Lots of other very wild spots on Mull but we would recommend Loch Buie as the best.


----------



## ecskent

*Thanks*

Hi,

Thanks for taking the time to reply, I've looked on Google Earth and it looks lovely.

Do you know of any other spots closer to the Scotland border near Haltwhiste.

I was told wild camping is allowed in Scotland but you cant take your 4x4 down any tracks do you know if this is correct or know of any tracks that leads to other isolated spots.

Thanks in advance.


----------



## Guernsey Donkey

ecskent said:


> Hi All,
> 
> I am looking to plan our first trip to Scotland wild camping, I have a camper converted 4x4 landrover discovery (on going), what I'm looking for is an isolated spot ideally down a track in the middle of no where, ideally around water, can anyone suggest such a place.
> 
> Thanks





Hi and welcome to the site - download POI to your computer and/or satnav - you will find plenty of good places to park up.

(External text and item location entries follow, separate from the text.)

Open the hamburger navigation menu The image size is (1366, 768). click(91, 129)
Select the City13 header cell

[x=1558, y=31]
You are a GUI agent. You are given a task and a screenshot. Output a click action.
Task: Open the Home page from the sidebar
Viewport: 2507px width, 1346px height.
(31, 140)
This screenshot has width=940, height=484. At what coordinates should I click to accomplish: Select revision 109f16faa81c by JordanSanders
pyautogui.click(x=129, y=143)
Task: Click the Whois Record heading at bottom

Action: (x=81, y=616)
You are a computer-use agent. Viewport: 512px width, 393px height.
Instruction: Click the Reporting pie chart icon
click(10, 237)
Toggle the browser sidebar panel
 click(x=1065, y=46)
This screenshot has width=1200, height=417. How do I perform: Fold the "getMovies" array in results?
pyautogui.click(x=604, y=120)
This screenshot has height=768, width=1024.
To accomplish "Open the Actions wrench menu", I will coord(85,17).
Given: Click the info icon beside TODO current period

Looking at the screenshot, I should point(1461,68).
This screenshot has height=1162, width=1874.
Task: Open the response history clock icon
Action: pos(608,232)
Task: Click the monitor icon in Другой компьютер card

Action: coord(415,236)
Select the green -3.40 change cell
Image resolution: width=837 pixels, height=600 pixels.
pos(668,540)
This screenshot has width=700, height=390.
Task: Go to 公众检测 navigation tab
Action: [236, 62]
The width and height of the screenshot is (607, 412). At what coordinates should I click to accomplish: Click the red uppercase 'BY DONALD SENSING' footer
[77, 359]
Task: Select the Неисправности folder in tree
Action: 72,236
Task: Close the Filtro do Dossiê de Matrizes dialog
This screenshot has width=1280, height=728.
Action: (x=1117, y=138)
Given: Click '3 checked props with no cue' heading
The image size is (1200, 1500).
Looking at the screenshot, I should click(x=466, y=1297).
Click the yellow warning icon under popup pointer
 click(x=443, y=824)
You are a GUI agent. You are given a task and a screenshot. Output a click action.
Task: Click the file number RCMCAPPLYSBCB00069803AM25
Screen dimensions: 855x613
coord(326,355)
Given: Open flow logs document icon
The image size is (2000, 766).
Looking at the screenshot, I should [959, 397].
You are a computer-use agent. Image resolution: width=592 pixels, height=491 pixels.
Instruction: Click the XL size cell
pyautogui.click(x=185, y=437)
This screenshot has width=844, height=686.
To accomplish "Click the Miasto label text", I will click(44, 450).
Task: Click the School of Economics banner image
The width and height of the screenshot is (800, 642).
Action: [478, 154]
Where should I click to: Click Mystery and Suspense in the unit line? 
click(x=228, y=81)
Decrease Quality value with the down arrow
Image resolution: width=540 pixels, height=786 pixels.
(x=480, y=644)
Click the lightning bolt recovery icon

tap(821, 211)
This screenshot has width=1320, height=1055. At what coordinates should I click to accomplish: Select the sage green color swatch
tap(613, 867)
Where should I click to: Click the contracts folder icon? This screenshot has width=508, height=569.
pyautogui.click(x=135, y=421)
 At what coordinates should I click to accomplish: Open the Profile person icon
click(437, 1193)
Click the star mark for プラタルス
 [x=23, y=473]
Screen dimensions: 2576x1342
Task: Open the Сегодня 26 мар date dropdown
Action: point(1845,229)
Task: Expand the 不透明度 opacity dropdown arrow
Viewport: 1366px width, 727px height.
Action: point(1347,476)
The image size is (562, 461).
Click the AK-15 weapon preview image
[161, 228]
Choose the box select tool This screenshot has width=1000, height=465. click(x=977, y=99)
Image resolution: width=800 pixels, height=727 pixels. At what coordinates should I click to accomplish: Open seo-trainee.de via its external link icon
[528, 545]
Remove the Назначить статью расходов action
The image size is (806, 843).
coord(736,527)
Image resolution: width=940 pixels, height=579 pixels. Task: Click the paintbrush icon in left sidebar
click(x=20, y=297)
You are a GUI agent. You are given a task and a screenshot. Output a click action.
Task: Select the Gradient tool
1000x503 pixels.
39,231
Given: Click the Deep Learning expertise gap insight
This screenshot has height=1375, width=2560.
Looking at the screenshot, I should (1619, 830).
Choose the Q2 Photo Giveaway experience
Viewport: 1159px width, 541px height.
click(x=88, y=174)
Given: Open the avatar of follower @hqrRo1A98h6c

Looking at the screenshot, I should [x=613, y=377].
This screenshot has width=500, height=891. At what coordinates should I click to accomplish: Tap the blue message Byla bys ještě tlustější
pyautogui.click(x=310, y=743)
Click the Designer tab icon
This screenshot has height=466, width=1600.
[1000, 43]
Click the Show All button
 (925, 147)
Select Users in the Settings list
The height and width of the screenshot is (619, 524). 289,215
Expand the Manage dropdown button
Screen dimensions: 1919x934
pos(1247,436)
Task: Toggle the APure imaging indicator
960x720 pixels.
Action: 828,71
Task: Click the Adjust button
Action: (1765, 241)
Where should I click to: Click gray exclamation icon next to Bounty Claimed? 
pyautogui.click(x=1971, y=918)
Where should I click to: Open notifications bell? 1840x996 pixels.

Good luck with the search.


----------



## Vanterrier

"Scotland border near Haltwhistle " ??? 

I think you will find that you cannot just go down any track in Scotland as there are rules if you want to stay legal, although being as sparsley populated in some areas you will probably get away with most tresspasses...

Why Haltwhistle? there are plenty of green lanes around there where you could park up for the night if you wanted to get off road to camp. How about heading north from Edges Green past Scotchcoultard into Wark Forrest and taking one of the side tracks off the rough byway ? You could park up on the Byway across Plenmeller or cut through from Gilsland to Kielder and stopover near Padderburn on the track to Bewcastle... 

No need to go to Scotland to sample off road camping

K


----------



## Vanterrier

Just to explain... I am a newcomer to luxury MH Wild Camping but have backpacked and bivvied many times in the wild and more recently have a 4x4 which the missus and me have wild-parked in up many remote tracks in the last few years. I still miss the ability to just about go anywhere (legal) and look enviously at rough tracks and byways leading off the main road somewhere, when I'm in the MH.

I might still forsake the MH for the abilities of the 4x4 for some weekends in the future... horses for courses and all that

K


----------



## steco1958

Ketvrin said:


> I might still forsake the MH for the abilities of the 4x4 for some weekends in the future... horses for courses and all that
> 
> K




I know exactly what you meen, I was a member of South Staffs Landrover club many moons ago, series 2A 1968 model loved greenlaning and the occasional overnight stop.

Momories


----------



## scampa

Hi and Welcome!!    :wave:


----------



## scampa

steco1958 said:


> I know exactly what you meen, I was a member of South Staffs Landrover club many moons ago, series 2A 1968 model loved greenlaning and the occasional overnight stop.



I still have my trusty old series 2A Landrover somewhere in my shed, a 1966 SWB.   It was the first 4 wheel drive that I owned ( (I'd never had a 4-be4-be4!).
I took up an offer to try it out on one of them special off-road all-terrain type courses and was amazed at what it was capable of, especially for a forty-something year old vehicle!  I must treat it to a new MOT one of these days!


----------



## Deleted member 20892

Try to find the book "coolcamping", not really wild camping places but the best next thing to it. Most of the camp sites are off the beaten track, and usually by the sea, or in a wood...etc.!

jt


----------